§ Prompt:
Your copy should match the listing below exactly, except that it holds no images.
=== Exercise input ===
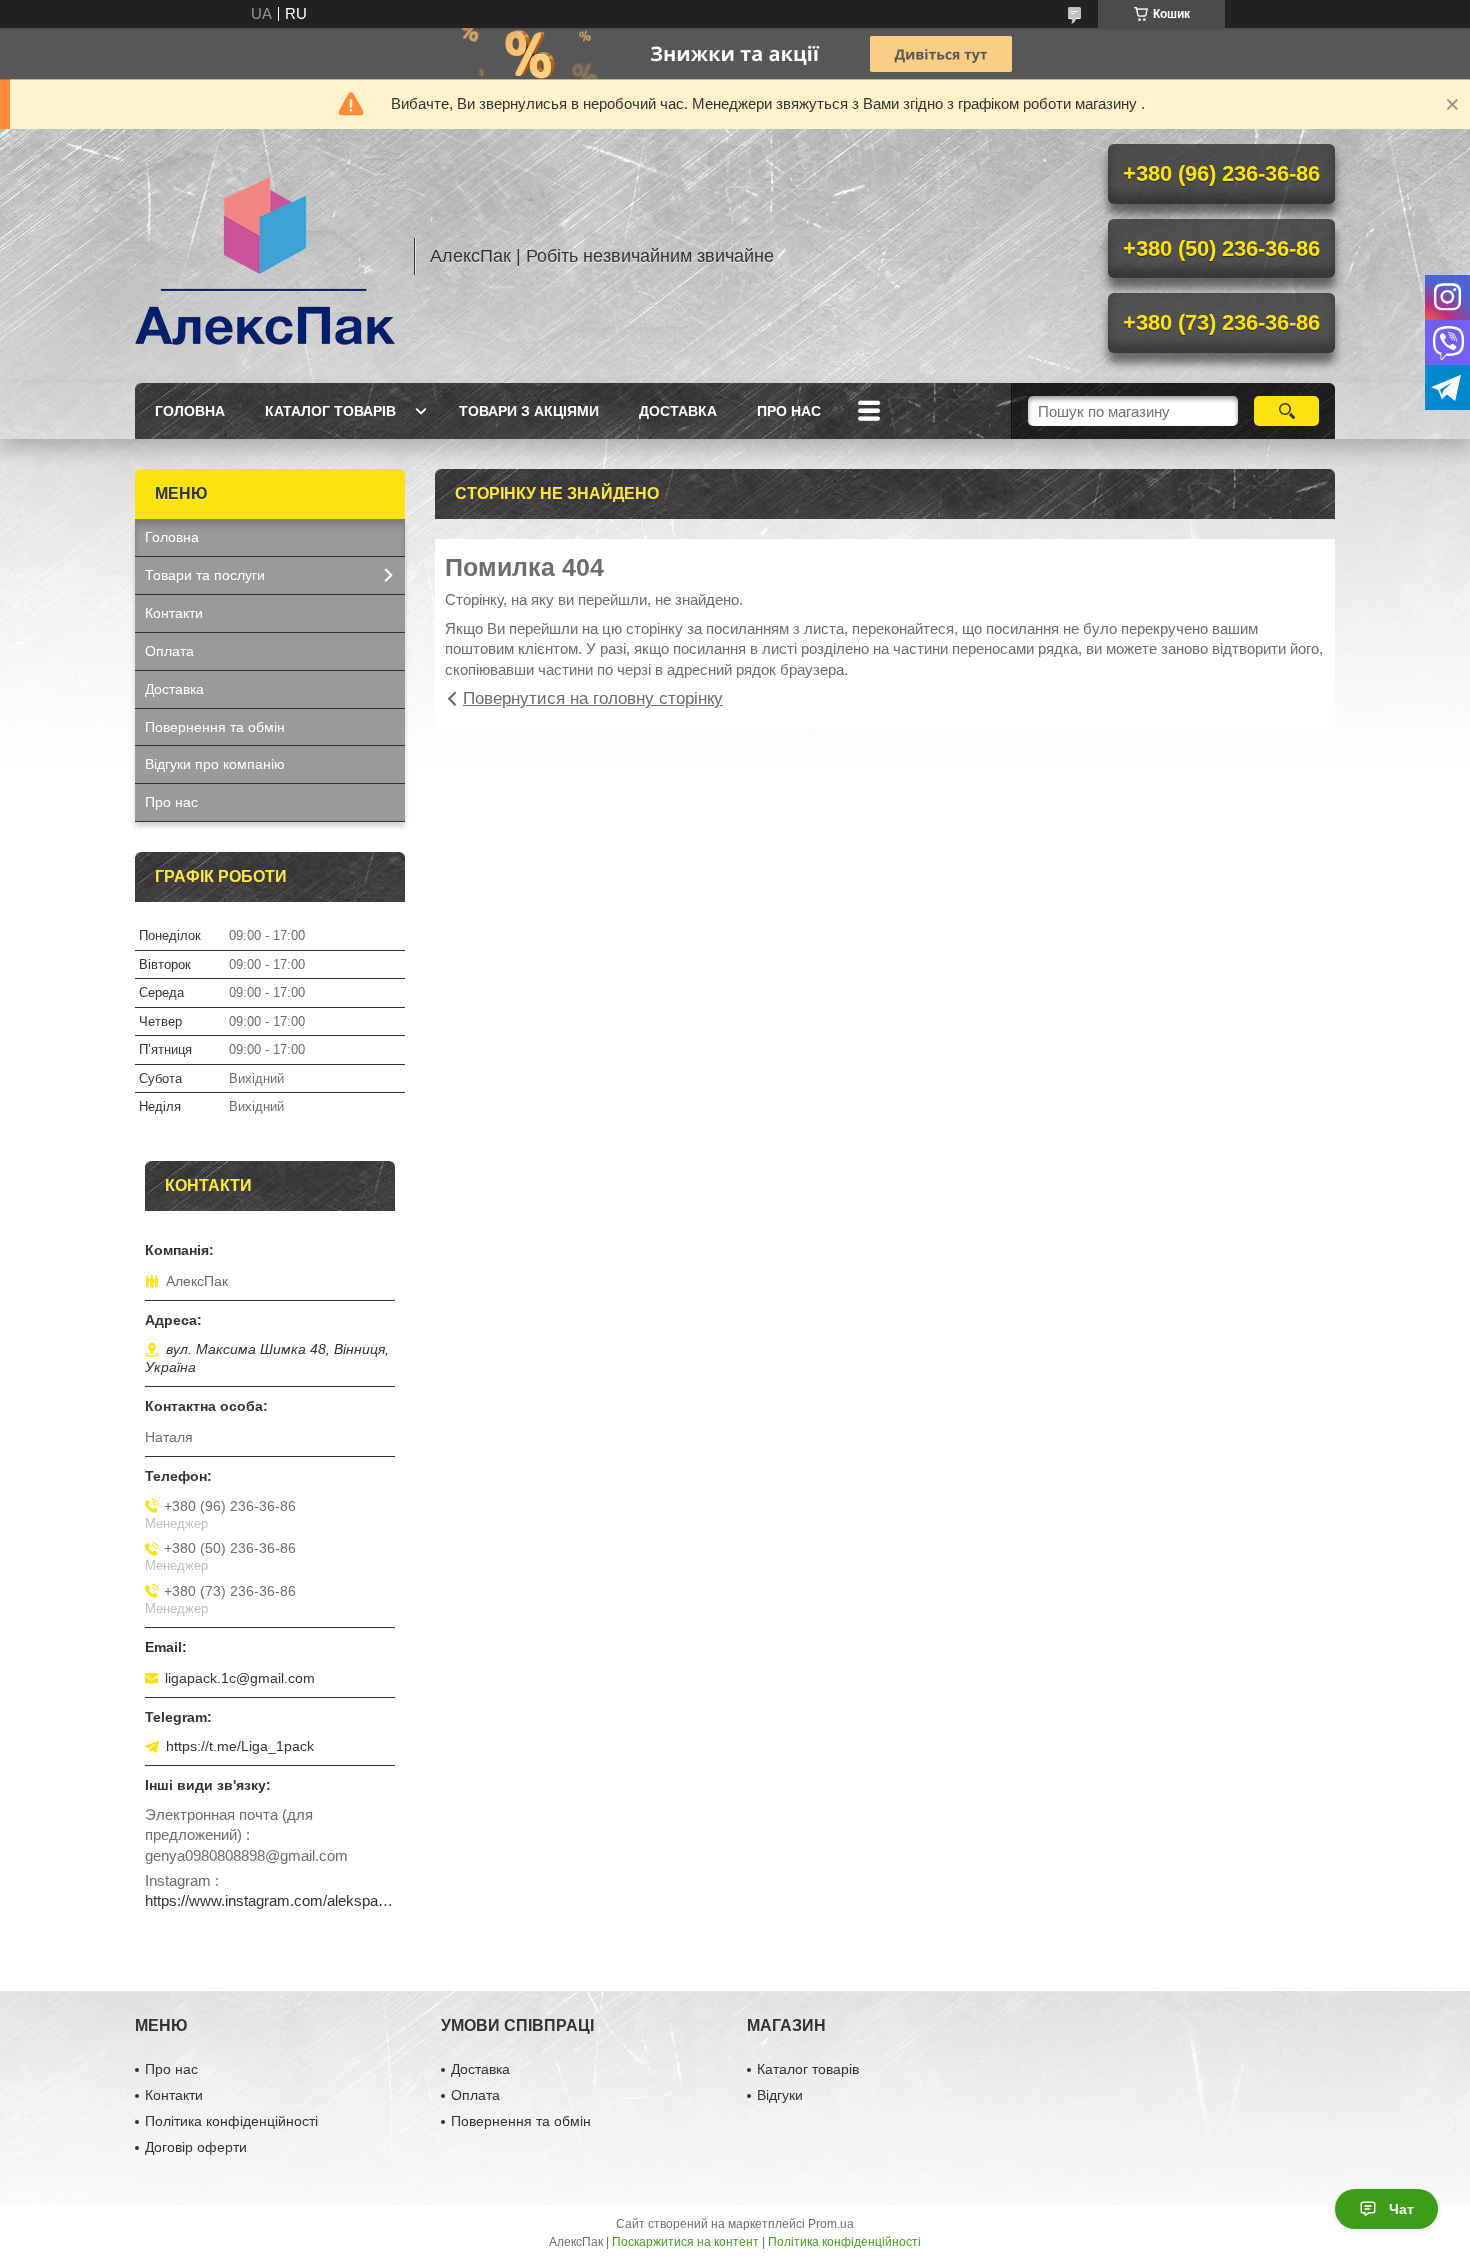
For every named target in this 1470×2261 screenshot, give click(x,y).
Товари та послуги (205, 575)
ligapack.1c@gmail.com (240, 1678)
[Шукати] (1286, 411)
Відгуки (780, 2095)
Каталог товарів (330, 411)
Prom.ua (831, 2224)
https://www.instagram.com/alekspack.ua (270, 1900)
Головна (190, 411)
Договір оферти (196, 2147)
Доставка (678, 411)
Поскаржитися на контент (685, 2242)
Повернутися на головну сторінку (593, 698)
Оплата (169, 651)
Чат (1401, 2209)
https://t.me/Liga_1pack (240, 1746)
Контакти (174, 613)
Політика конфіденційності (231, 2121)
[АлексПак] (265, 256)
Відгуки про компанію (215, 764)
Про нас (789, 411)
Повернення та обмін (215, 727)
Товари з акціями (529, 411)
===
§ Result:
For every named target in this 1470×2261 screenshot, give click(x,y).
Товари та послуги (205, 575)
ligapack.1c@gmail.com (240, 1678)
[Шукати] (1286, 411)
Відгуки (780, 2095)
Каталог товарів (330, 411)
Prom.ua (831, 2224)
https://www.instagram.com/alekspack.ua (270, 1900)
Головна (190, 411)
Договір оферти (196, 2147)
Доставка (678, 411)
Поскаржитися на контент (685, 2242)
Повернутися на головну сторінку (593, 698)
Оплата (169, 651)
Чат (1401, 2209)
https://t.me/Liga_1pack (240, 1746)
Контакти (174, 613)
Політика конфіденційності (231, 2121)
[АлексПак] (265, 256)
Відгуки про компанію (215, 764)
Про нас (789, 411)
Повернення та обмін (215, 727)
Товари з акціями (529, 411)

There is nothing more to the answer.